# Pics of my new Chi and Names Please!!



## Kayley (Mar 9, 2011)

Hey everyone.

I'm really excited to announce i'm getting another Chi! I can't bring her home yet but I want to think of a name for her. So far I like Minnie, Scarlet, or Jasmine. My other baby is called Isabelle.

She will technically be Isabelle's niece as her brother from a previous litter is the sire. I've become very good friends with the breeder and I go visit him and the pups all the time. He is great and has beautiful Chi's.

I've included some pics, I hope this works as i've not done it before!! Please let me know your suggestions!! 

Isabelle and her new sis:









My little Hamster:









I look smitten in this pic!:


----------



## jesuschick (Dec 5, 2010)

She is DARLING!!! I LOVE the name Scarlet and it seems to go so well with Isabella to me. Isabella is probably just a peanut but looks so big by the new baby!!
Congrats! When can she come home?


----------



## Kayley (Mar 9, 2011)

jesuschick said:


> She is DARLING!!! I LOVE the name Scarlet and it seems to go so well with Isabella to me. Isabella is probably just a peanut but looks so big by the new baby!!
> Congrats! When can she come home?


Not until late next month, how will I ever wait?! I will go see her every week or so as she grows though. Isabelle is 6 month old today and weighs 4.85lbs, the new Hamster weighs 365g at the mo, aww!!

I LOVE Scarlet but the bf doesn't, I may just have to convince him! I convinced him on the second Chi so i'm sure I can manage this lol! 
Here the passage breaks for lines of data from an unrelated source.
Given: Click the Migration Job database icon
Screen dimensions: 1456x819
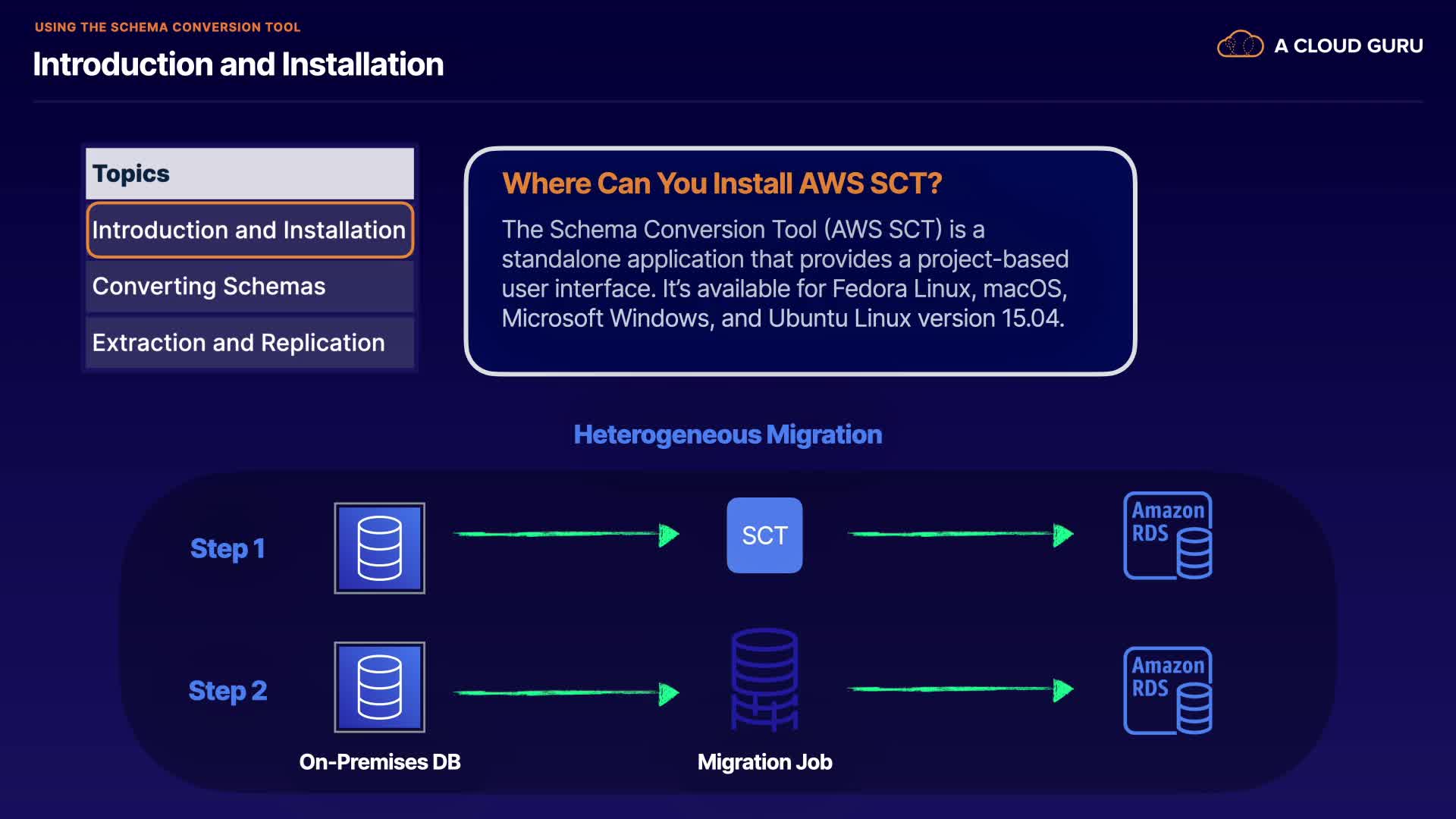Looking at the screenshot, I should tap(764, 679).
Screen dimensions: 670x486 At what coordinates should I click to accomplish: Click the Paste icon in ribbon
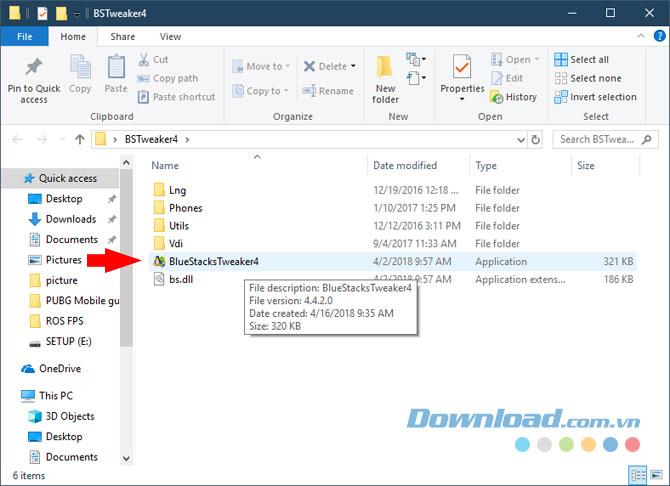click(116, 71)
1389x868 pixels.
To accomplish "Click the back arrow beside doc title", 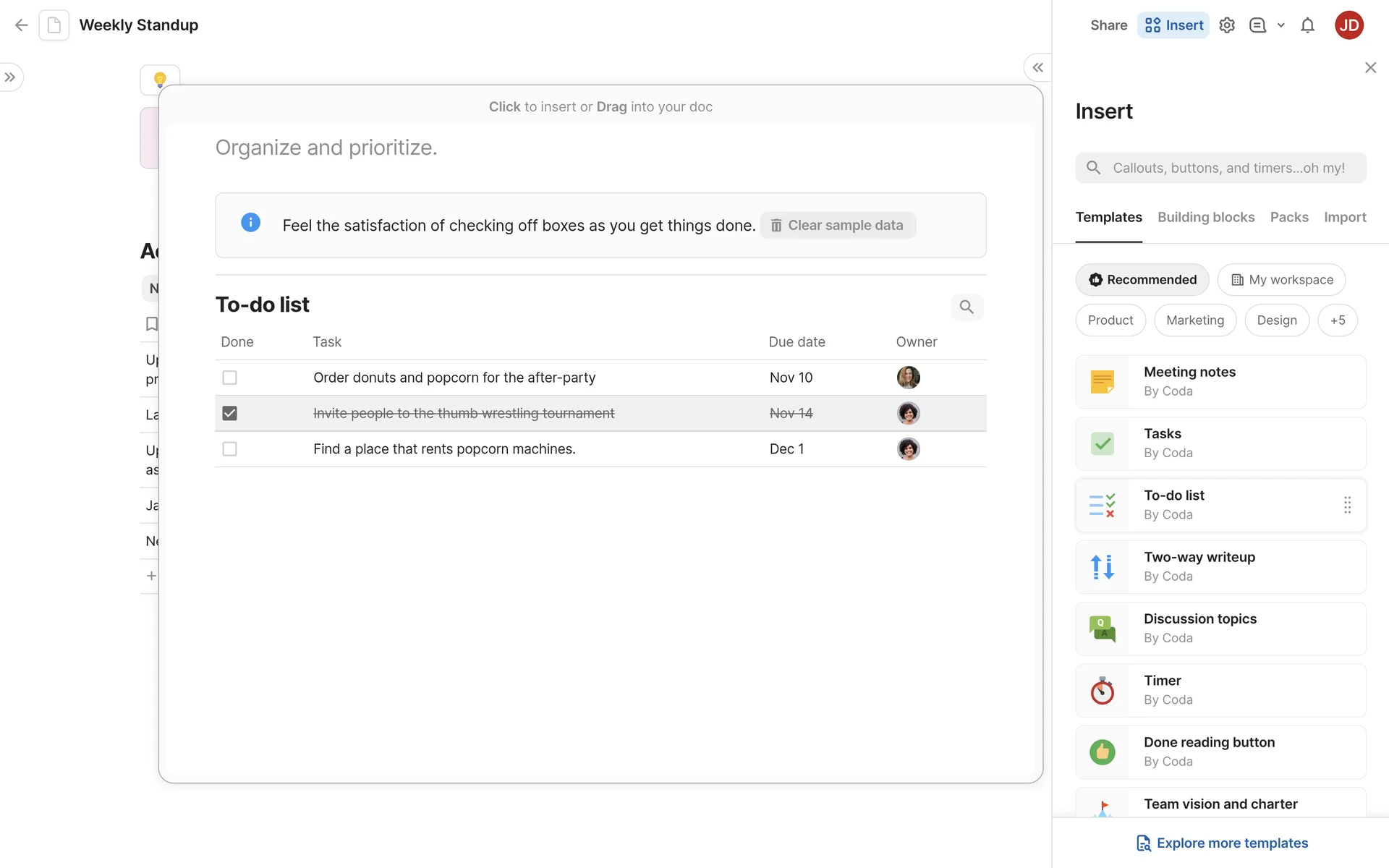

Ruby reminds me a lot of my Isabelle xxxx


----------



## jesuschick (Dec 5, 2010)

That is a long time. She will be worth the wait but that would be hard! Good that you get to visit her often!
BABY Ruby reminds me of your new girl so since Isabella reminds you of Ruby, you may end up with babies who look alike or similar to each other which would be SOOO cute! This is what she looked like at about 7 or 8 weeks (breeder's pics so I am not exactly sure):

















Good luck getting a name you both like. I just think that she is precious!


----------



## Jerry'sMom (May 5, 2009)

what a lovely little pup; and, Isabelle is such a sweetheart!
I've just been through "the name game" myself. I made of list of names I like
so I would have some to choose from. Well... E.Claire was nowhere on the list! LOL!
But, Evie Claire does seem to fit my little one. It's fun to see what they finally turn
out to be in personality. Then, the name seems to come naturally. Please keep us
posted and thanks for sharing the great pics!


----------



## Rocky (Jan 25, 2010)

Aw she is adorable. I would call her Foxybelle (Foxy for short) and it fits to Isabelle as well. I wish I could get another Chi now seeing such a sweet pup.


----------



## Milosmum (Dec 19, 2010)

She's sooooo cute xx


----------



## CHITheresa (Apr 30, 2011)

She is so cute, I like the name Jasmine, my daughter has kitty named Jasmine.


----------



## Kayley (Mar 9, 2011)

Thanks guys, such sweet comments! My BF has also just suggested Aimee which I really like! I suppose I have a while to think yet, which is ideal as I can see this taking a long time! xx


----------



## coccomummy (May 3, 2011)

so cute i bet you cant wait and i like all the names


----------



## widogmom (Mar 23, 2011)

I'm sure the right name will come to you. It took us a long time to name Kali, and our Decster was "Pupster" for two weeks after we brought him home, because we couldn't agree on a name (that was before we haz teh interwebz). She is just beautiful!


----------



## 20887 (Mar 16, 2011)

She is so cute! I like the name Scarlet.


----------



## Kayley (Mar 9, 2011)

Thanks! Aimee has also been put on the table which I really like too! Her grandma (The sire's Dam) was called Amy too! xx


----------



## Adrienne (Apr 3, 2009)

She is adorable  picking a name is so hard it took me 3 days to Pick Lolas name she originally was going to be Daisy but it just didnt fit .. try a baby naming sight It might give you ideas  Aimee is a cute name for a cutie


----------



## Kayley (Mar 9, 2011)

Adrienne said:


> She is adorable  picking a name is so hard it took me 3 days to Pick Lolas name she originally was going to be Daisy but it just didnt fit .. try a baby naming sight It might give you ideas  Aimee is a cute name for a cutie


Believe me I think i've read every possible name there is on this planet after a week of none stop name hunting! nameberry.com is a really good site. But you know when no particular name feels quite right? When I heard Isabelle I was like "Yeah that's the name for sure", but this time round it's way more difficult! For the time being she is Hamster lol.


----------



## Amanda Kennedy (Nov 5, 2008)

IF!!! i ever get another chi girl , i love the name amalie, its french like isobel, sort of like aimee


----------



## Kayley (Mar 9, 2011)

I love the name Amelie, that was my first name choice but nobody I know seems to like that name! I love it!


----------



## pam6400 (Oct 5, 2008)

Oh I love Amelie too!


----------



## guccigrande (Apr 17, 2011)

I like the name scarlet quite a lot!
a very cute puppy


----------